▶ [WRITTEN TASK]: Turn the items below, from their first line through the line containing "Action: coord(307,153)", into a JSON list of strings with one string per line and no blank lines. Leave the pictures out.

------ WORKING DATA ------

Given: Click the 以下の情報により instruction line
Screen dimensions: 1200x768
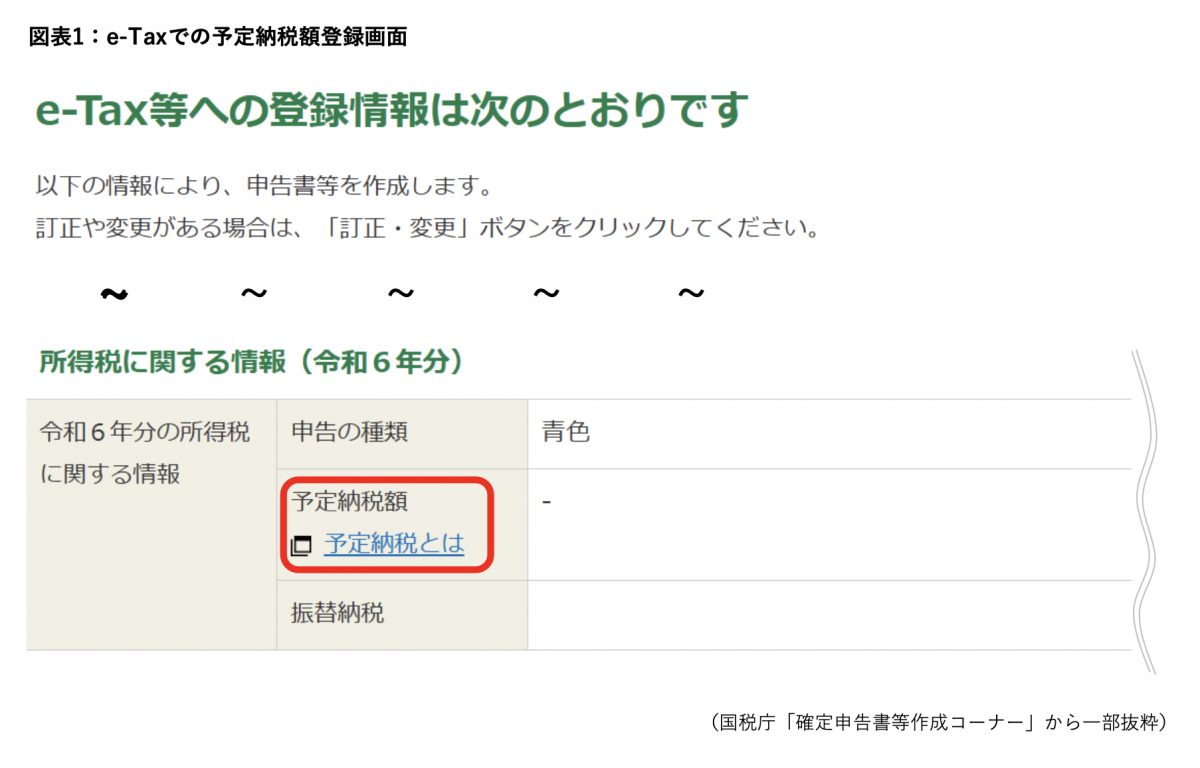Looking at the screenshot, I should pyautogui.click(x=265, y=186).
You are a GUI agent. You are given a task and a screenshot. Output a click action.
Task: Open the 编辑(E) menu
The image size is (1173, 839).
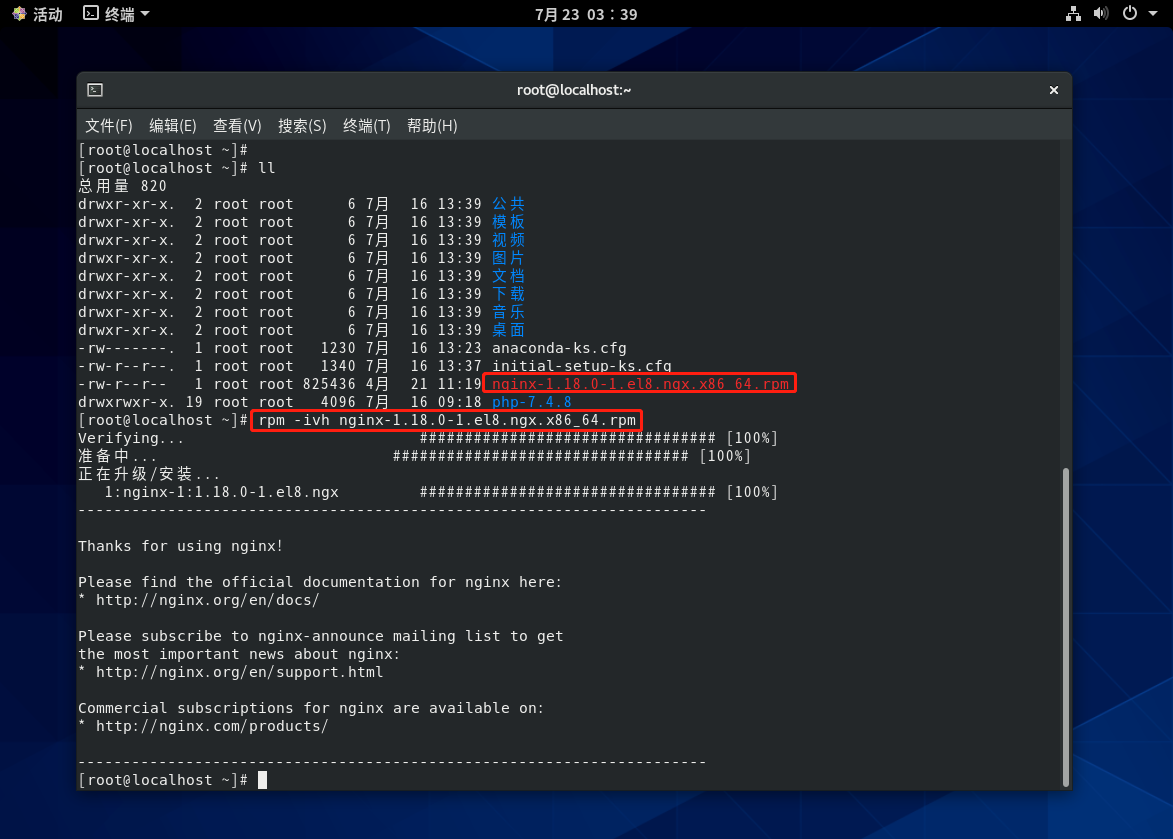(172, 125)
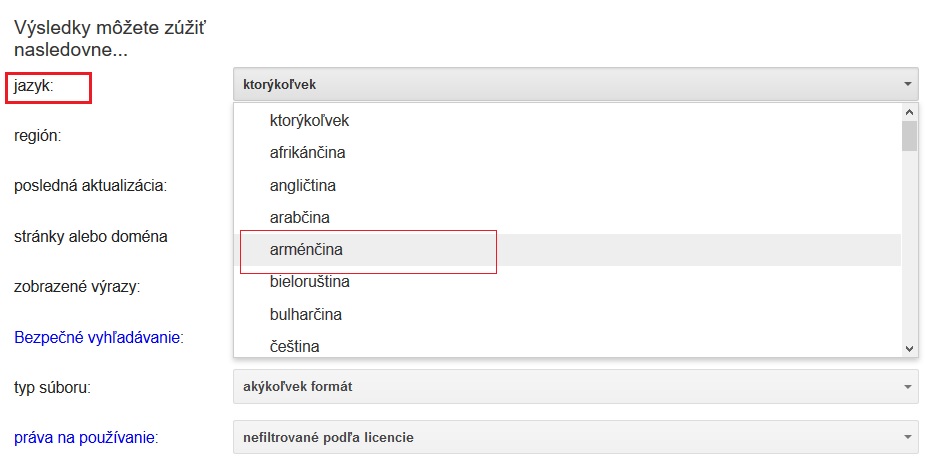Image resolution: width=933 pixels, height=466 pixels.
Task: Choose afrikánčina from the list
Action: coord(307,153)
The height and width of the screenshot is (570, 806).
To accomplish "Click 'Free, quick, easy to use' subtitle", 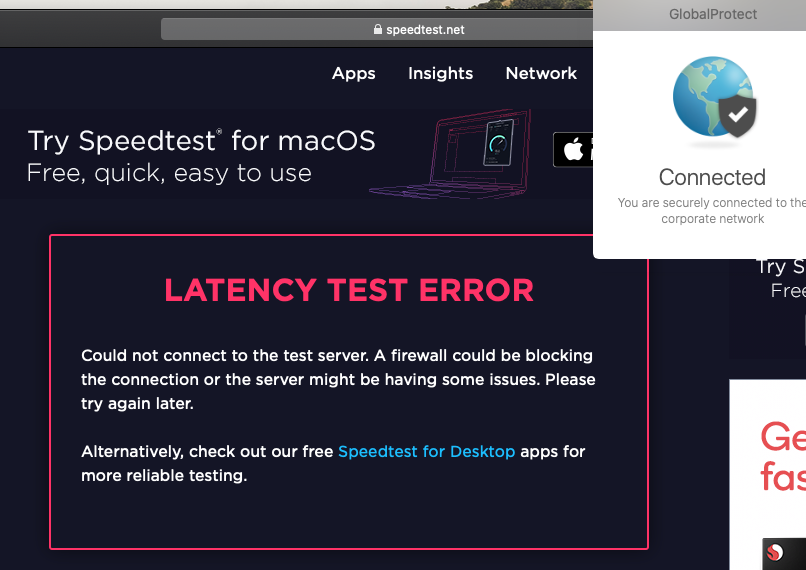I will [169, 173].

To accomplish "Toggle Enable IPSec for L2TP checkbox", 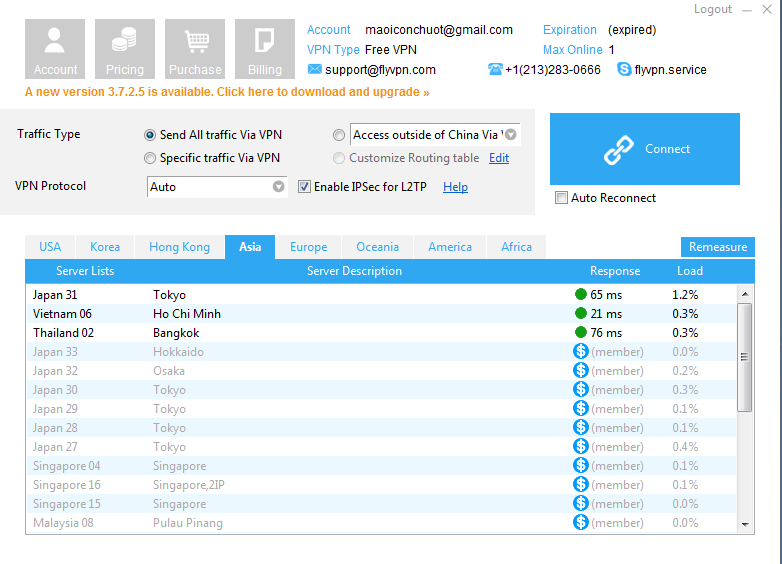I will 306,187.
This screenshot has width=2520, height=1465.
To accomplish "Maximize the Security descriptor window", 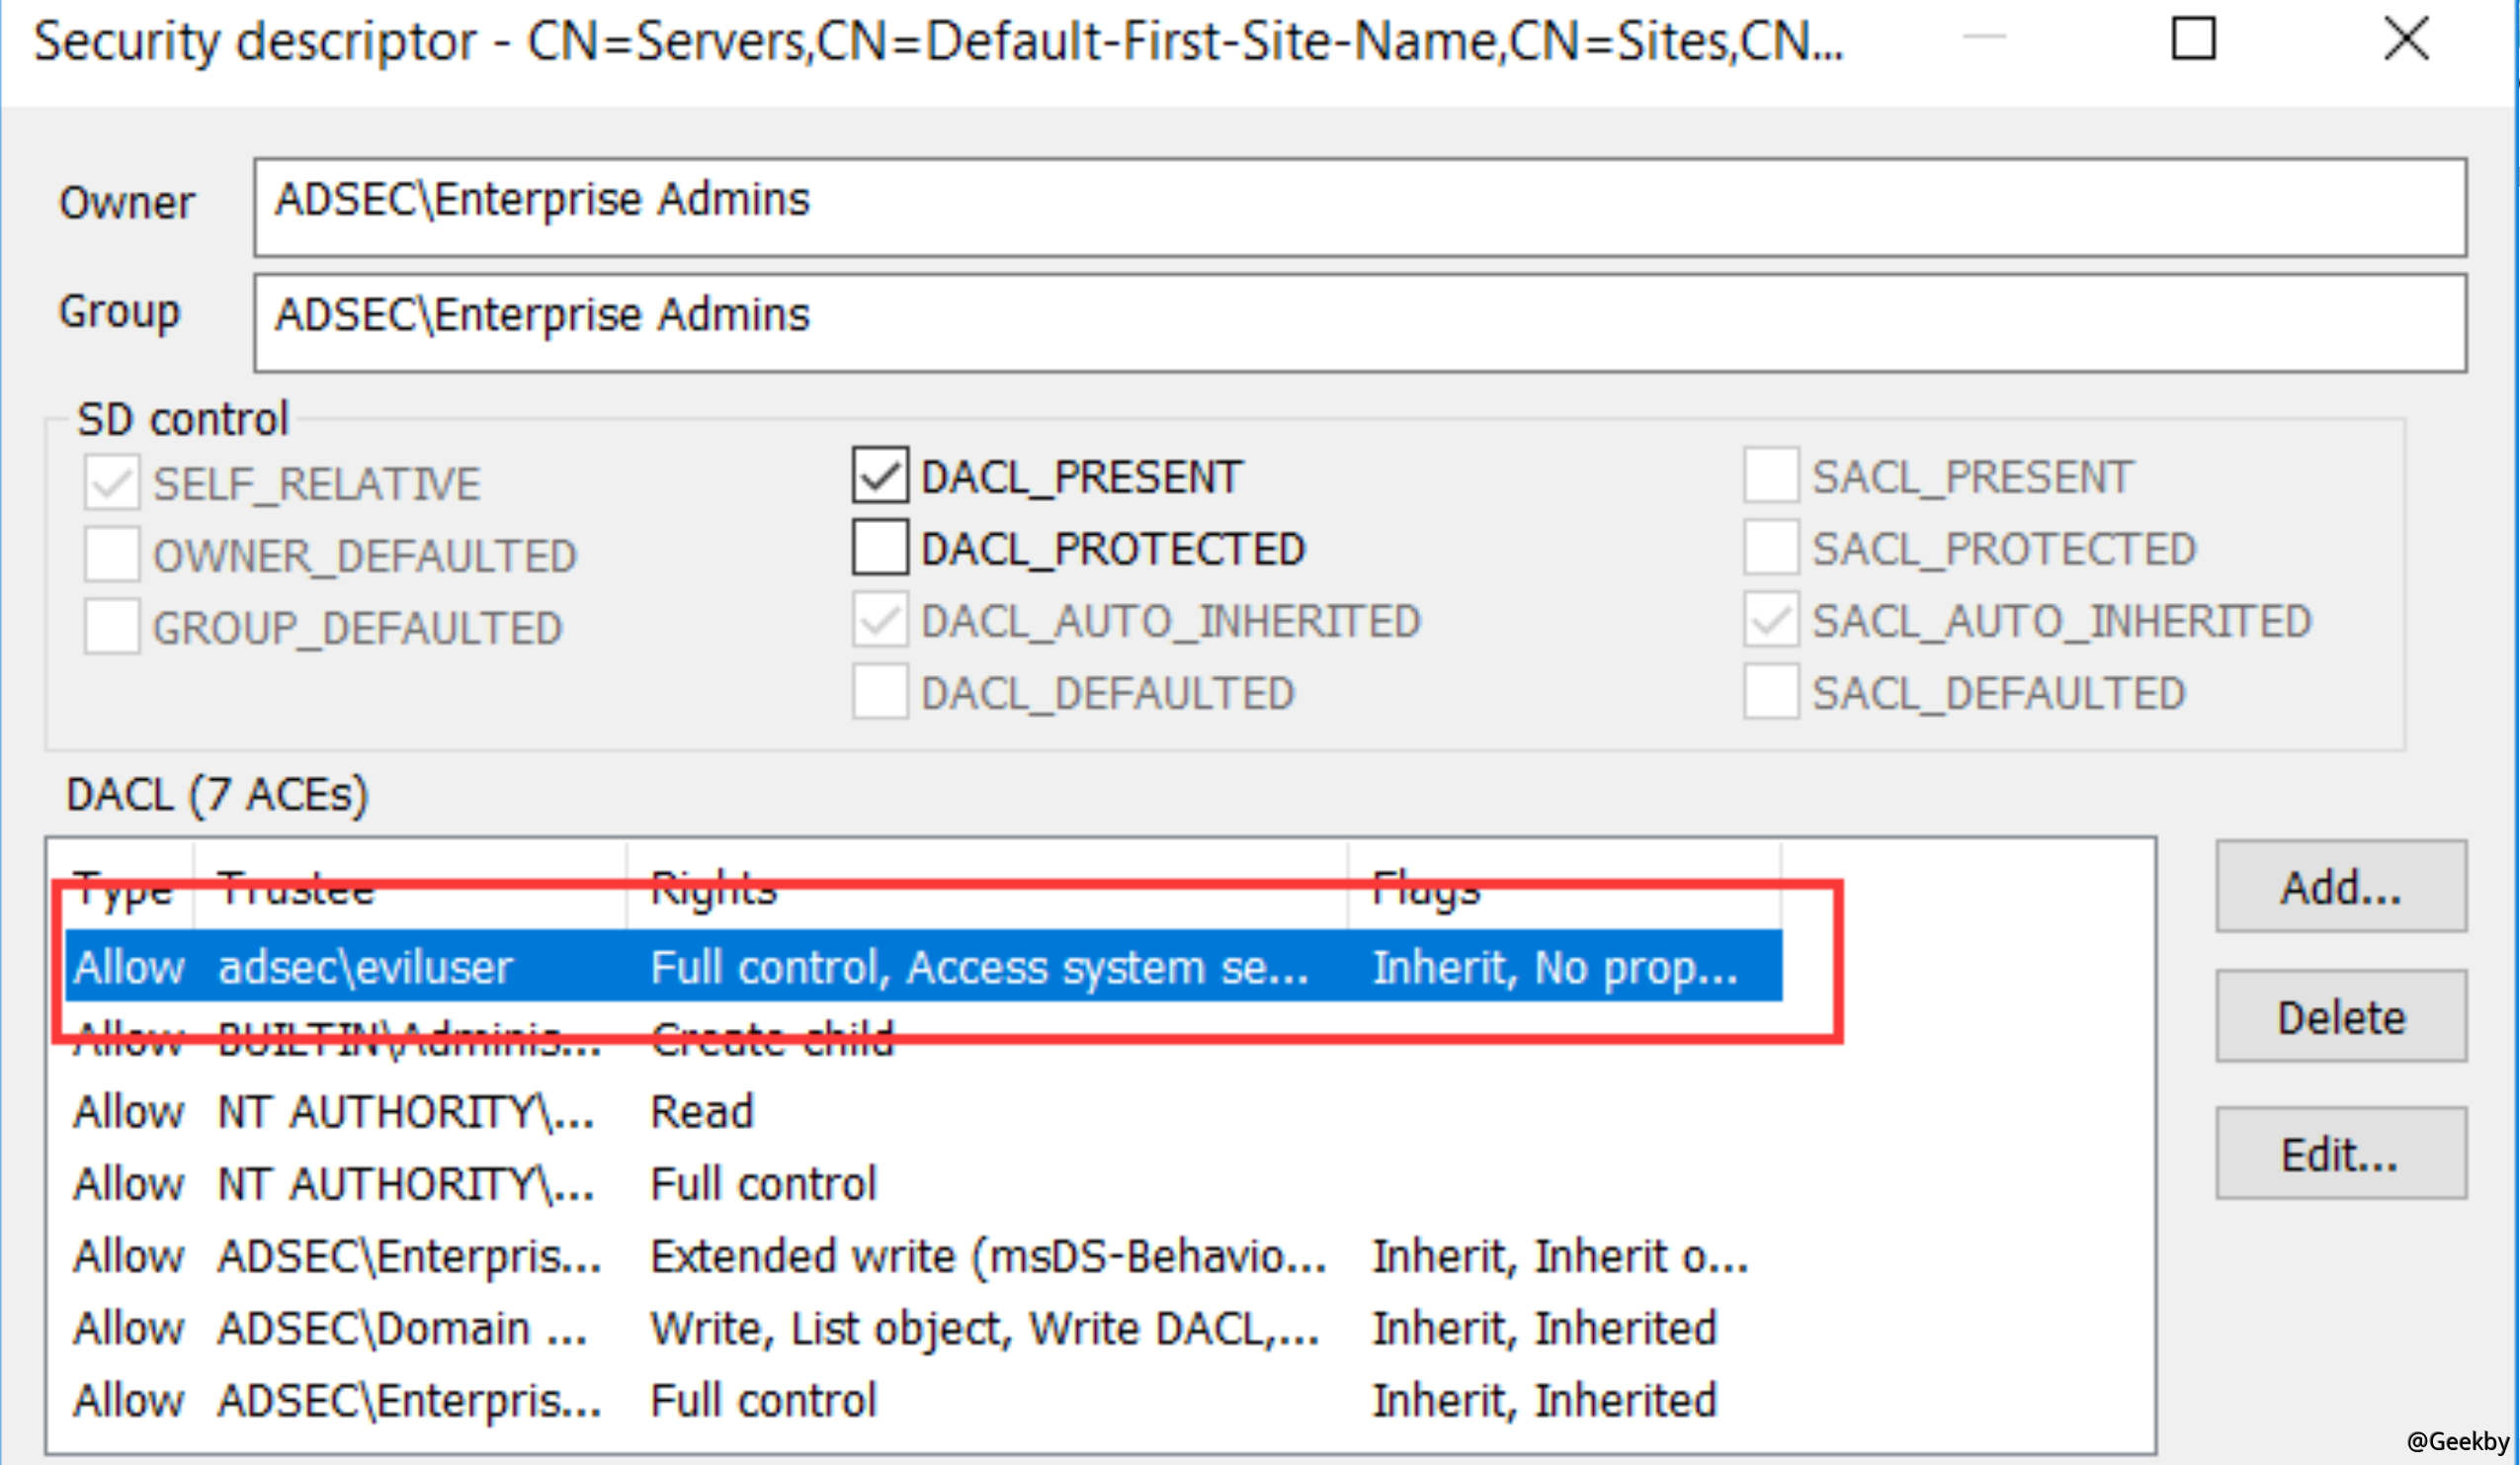I will point(2194,40).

------

▶ [COMPLETE RESPONSE]:
[
  "Given: Click the 以下の情報により instruction line",
  "Screen dimensions: 1200x768",
  "Looking at the screenshot, I should pyautogui.click(x=265, y=186).",
  "You are a GUI agent. You are given a task and a screenshot. Output a click action.",
  "Task: Open the 编辑(E) menu",
  "The image size is (1173, 839).",
  "(172, 125)",
  "Image resolution: width=933 pixels, height=466 pixels.",
  "Task: Choose afrikánčina from the list",
  "Action: coord(307,153)"
]